Adam maintained his control. “I suspect that the some faction within the corporation intended to clear non-scientists from the colony and use it solely for terra-development research. This probably wasn’t a popular idea among the leadership. Most board members plus the shareholders wanted to keep using the colony for recreation and housing. Thus, Holst and whoever he was collaborating with in the leadership decided to use an incentive — a terror attack to scare people away. The bacteria that Tash developed would be convenient and clandestine. All Holst had to do was spread it in several locations and wait for it to cook. I don’t think he intended for it to be so robust or deadly. Regardless, it worked. Years passed. I guess Holst stashed some bacteria.
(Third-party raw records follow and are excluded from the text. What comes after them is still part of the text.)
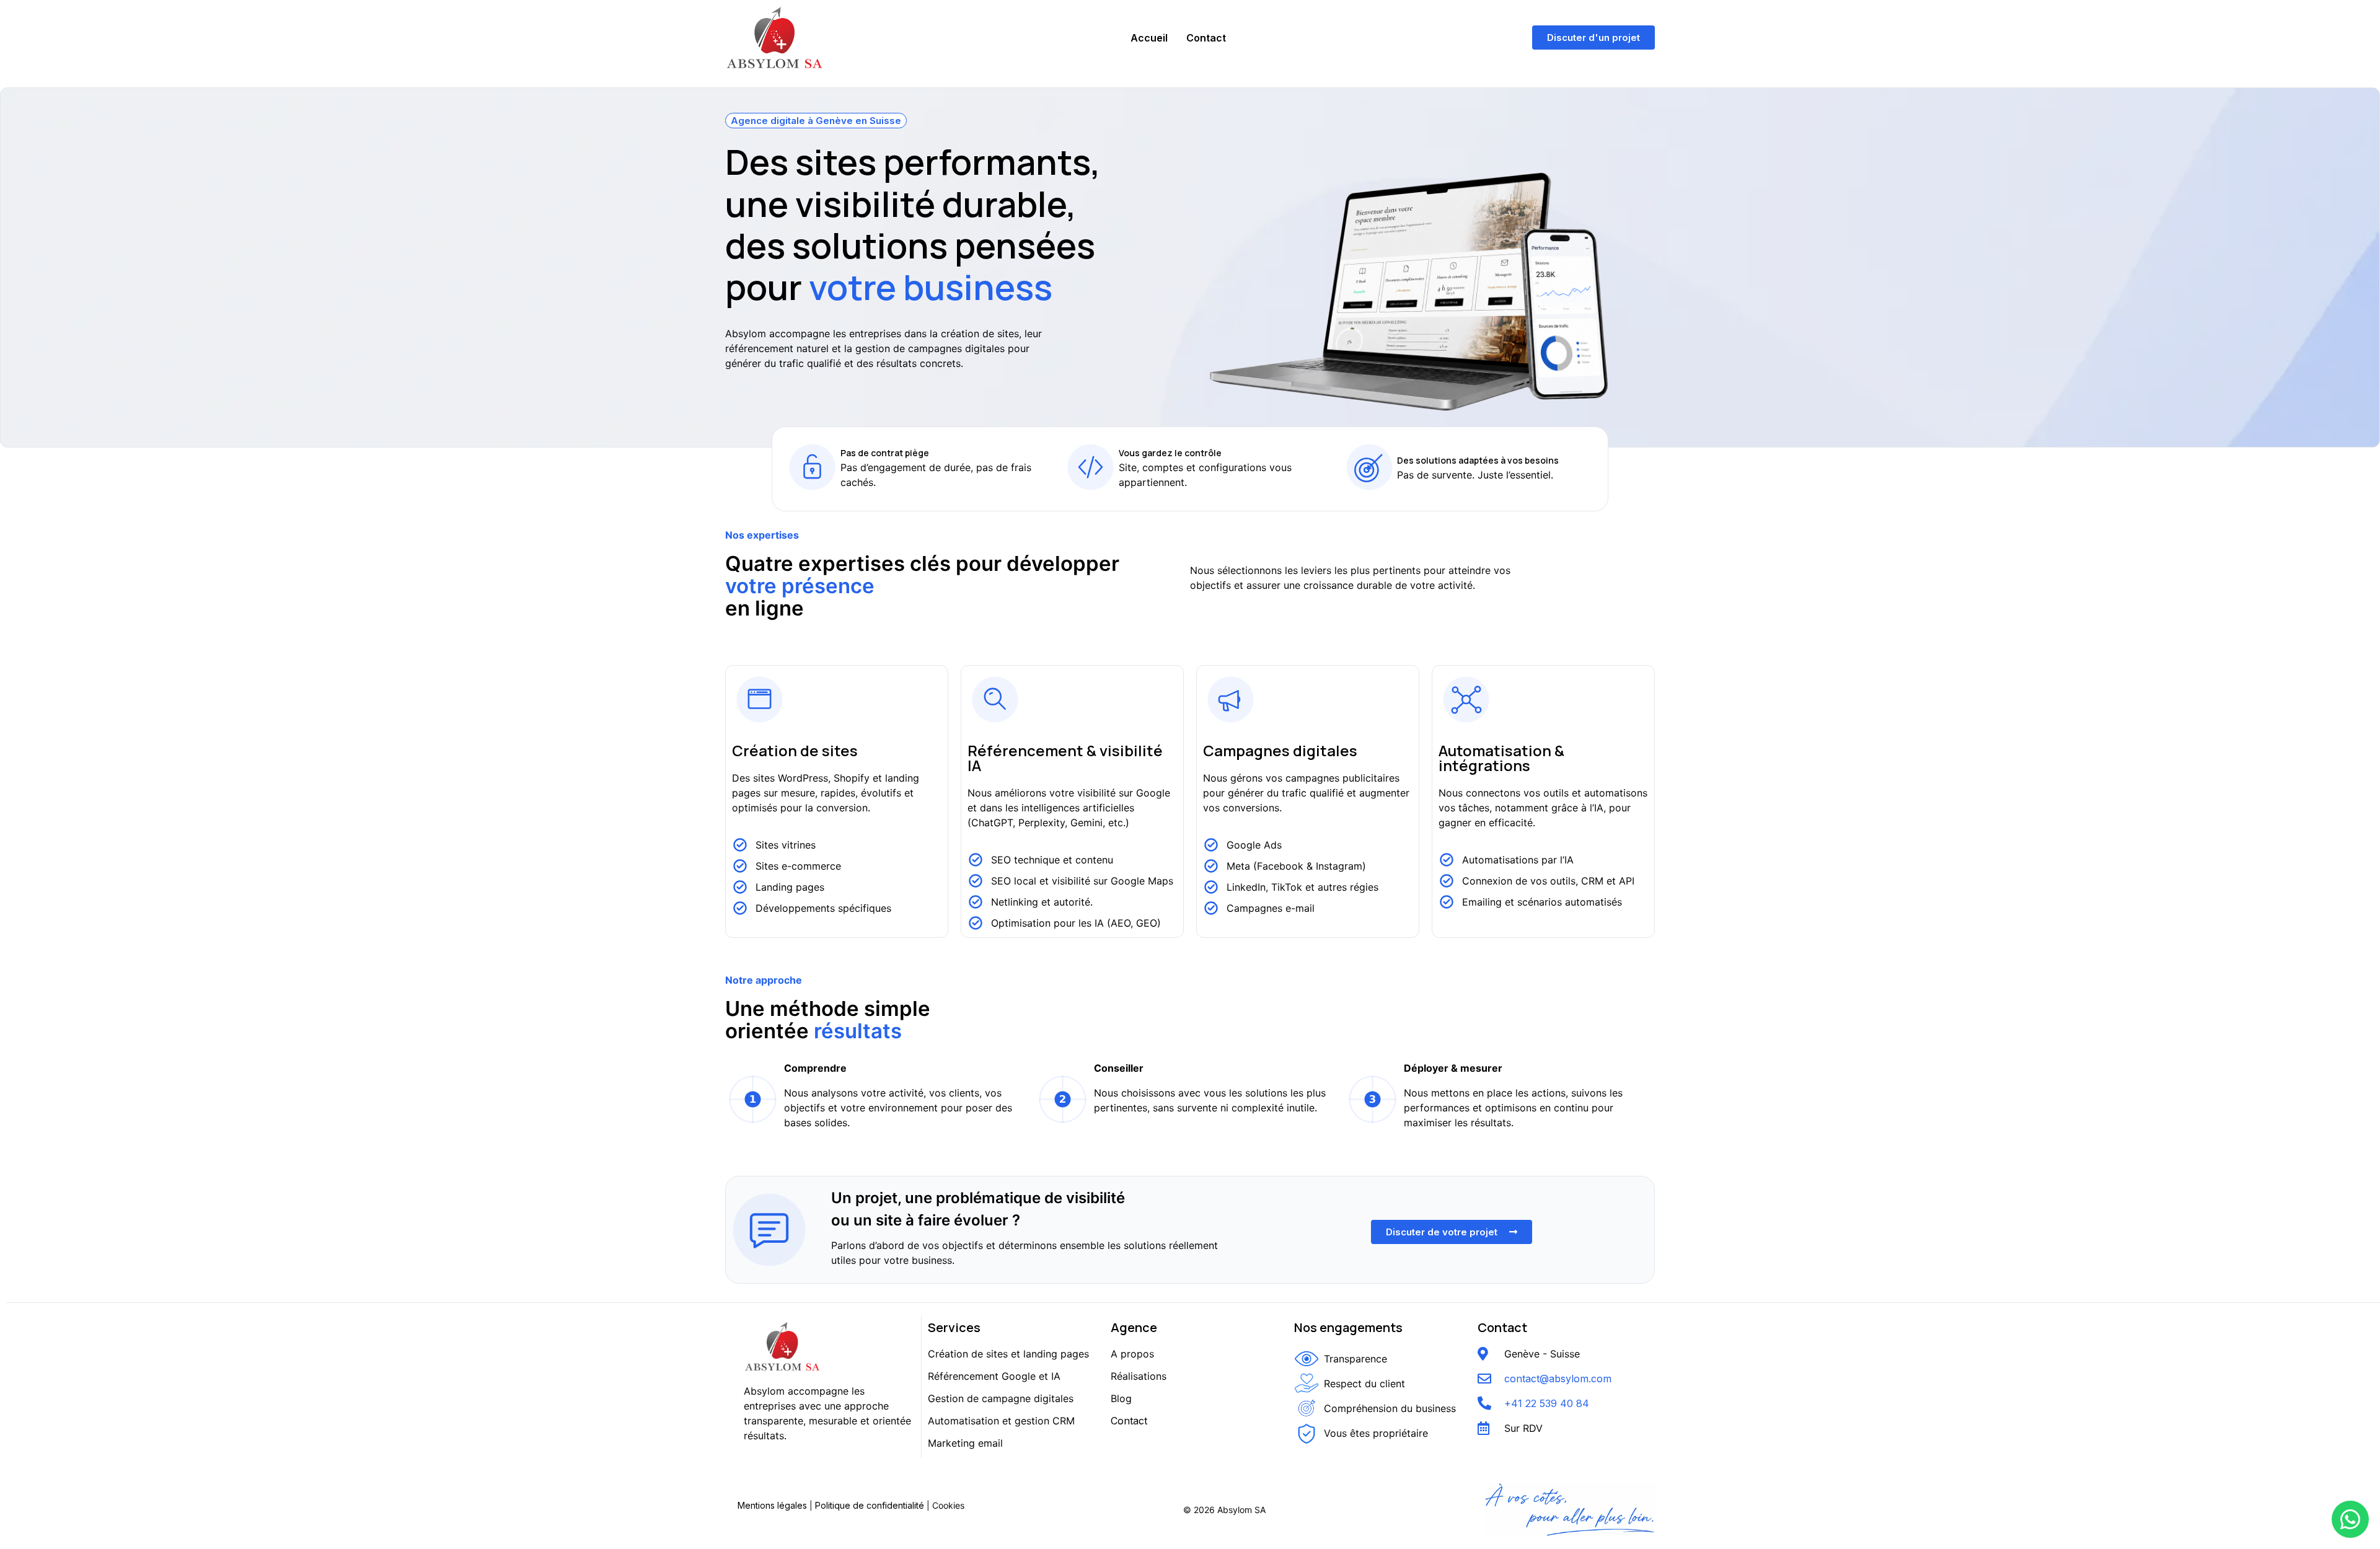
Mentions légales (772, 1505)
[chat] (2350, 1519)
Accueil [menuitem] (1149, 38)
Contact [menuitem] (1206, 38)
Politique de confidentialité (869, 1505)
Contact (1129, 1420)
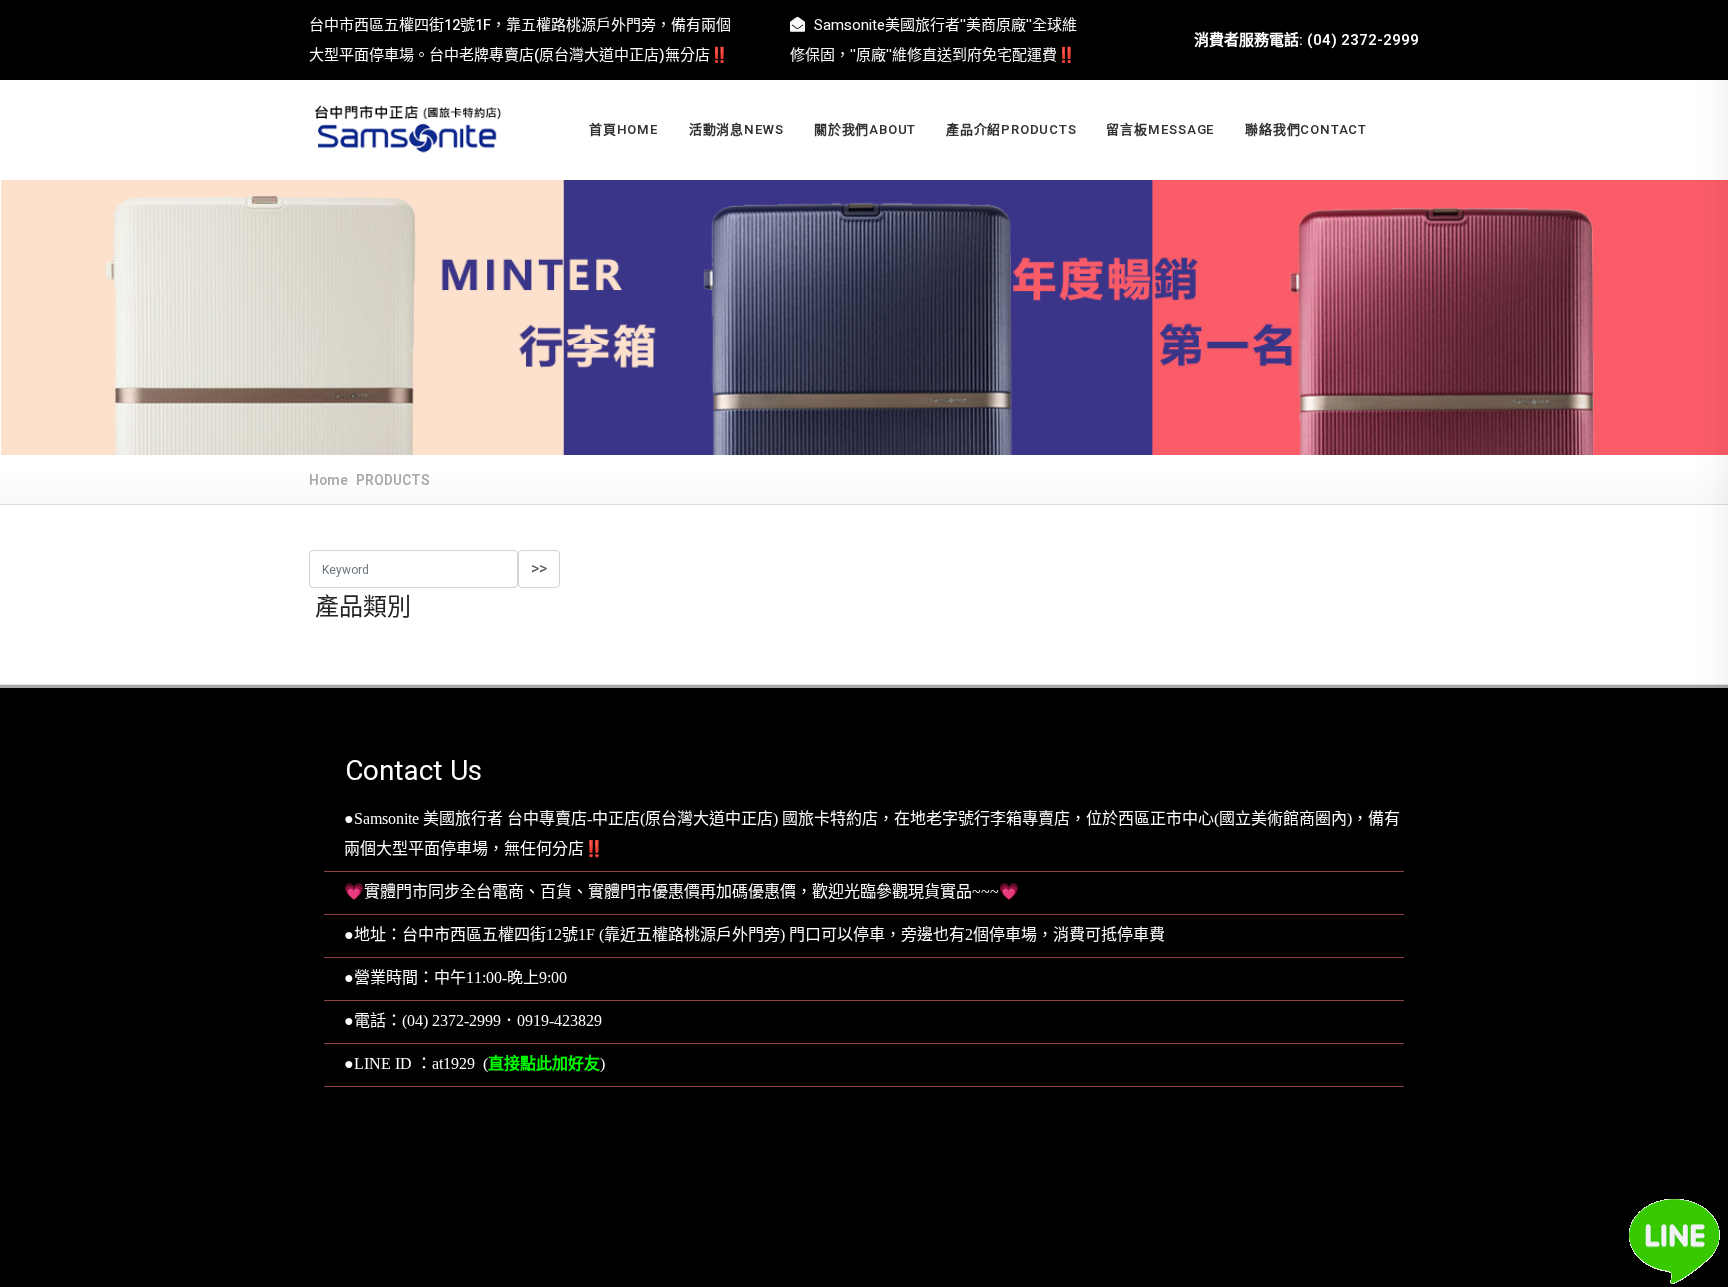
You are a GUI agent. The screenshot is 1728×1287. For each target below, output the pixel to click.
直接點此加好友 (544, 1064)
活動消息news (736, 129)
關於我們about (865, 129)
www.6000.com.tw (912, 1197)
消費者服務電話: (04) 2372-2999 (1306, 40)
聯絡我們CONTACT (1306, 129)
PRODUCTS (393, 480)
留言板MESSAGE (1160, 129)
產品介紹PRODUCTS (1011, 129)
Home (328, 480)
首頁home (624, 129)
When it was lost, he couldn’t bear the possible consequences and killed himself.”

“Or someone killed him,” Maggie Natano suggested. She was the daughter of one of the founding computer engineers and was a competent mechanical engineer. She and Adam circled around each other for many years. When she finally pushed him to commit toward marriage, Adam turned away and buried himself in his research. She was one of the few in the Institute with a skeptical view of Adam’s leadership qualities and his apparent selflessness.

“Come on, Maggie. The security override to get through the airlock was done using his unique codes. There wasn’t evidence of foul play,” Adam countered.

“Our first priority is to set up detectors throughout all the domes, planet-wide,” Sarah Anderson from microtechnology noted. “We can set them to look for a set of fatty and amino acids unique to the strain. I have a new detector design that’ll work very nicely.”

“Thanks Sarah. We’ll get you all the resources and personnel necessary. In the meantime, I’ll assemble a security detail to determine where the pathogen might have been stored. We also need to identify who would have known about it and then stolen it.”